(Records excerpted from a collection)
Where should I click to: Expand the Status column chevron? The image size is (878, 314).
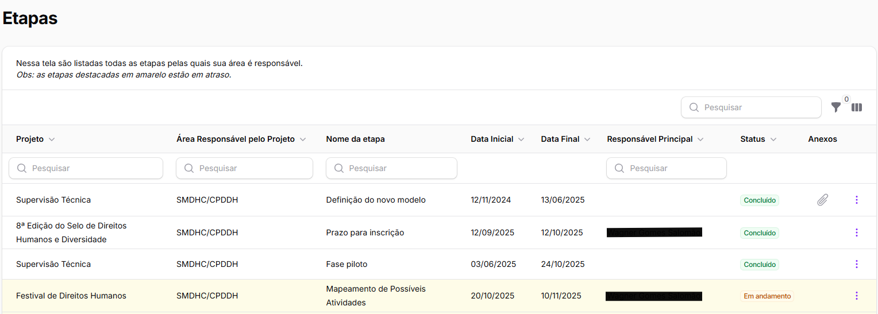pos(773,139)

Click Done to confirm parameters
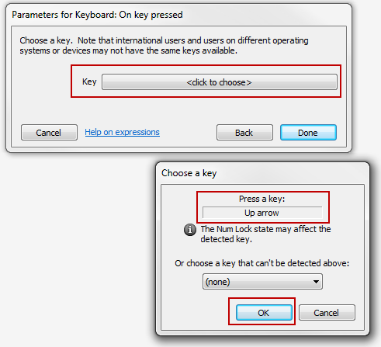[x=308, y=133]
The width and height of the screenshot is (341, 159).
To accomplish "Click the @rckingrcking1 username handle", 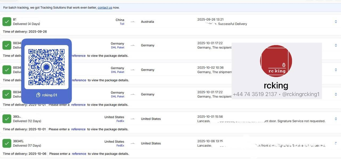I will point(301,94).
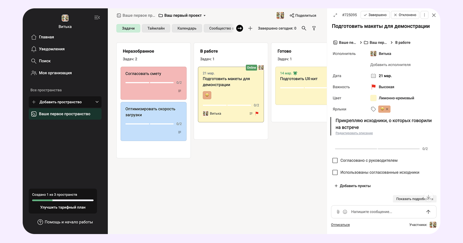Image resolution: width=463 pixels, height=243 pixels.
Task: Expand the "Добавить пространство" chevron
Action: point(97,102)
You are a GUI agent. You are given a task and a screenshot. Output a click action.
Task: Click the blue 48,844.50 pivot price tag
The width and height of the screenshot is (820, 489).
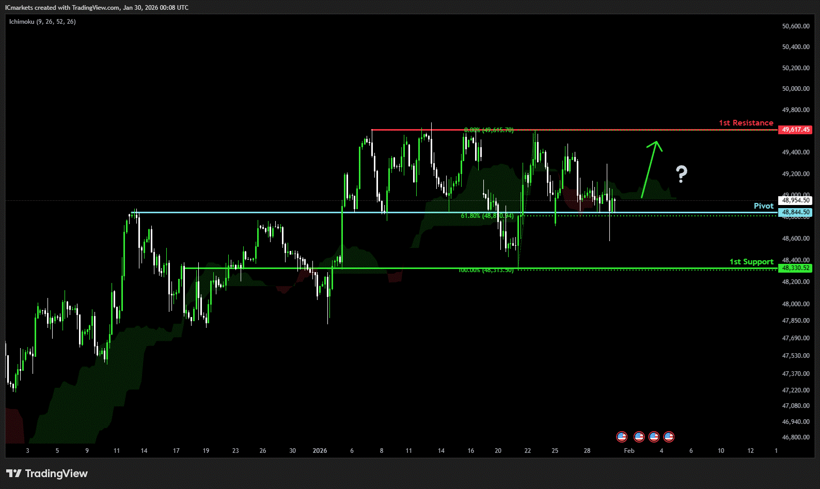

== EXERCISE DETAILS ==
Look at the records above. Copy every line where the string "screenshot" occurs.

== ANSWER ==
The width and height of the screenshot is (341, 159).
You are a GUI agent. You are given a task and a screenshot. Output a click action.
The width and height of the screenshot is (820, 489).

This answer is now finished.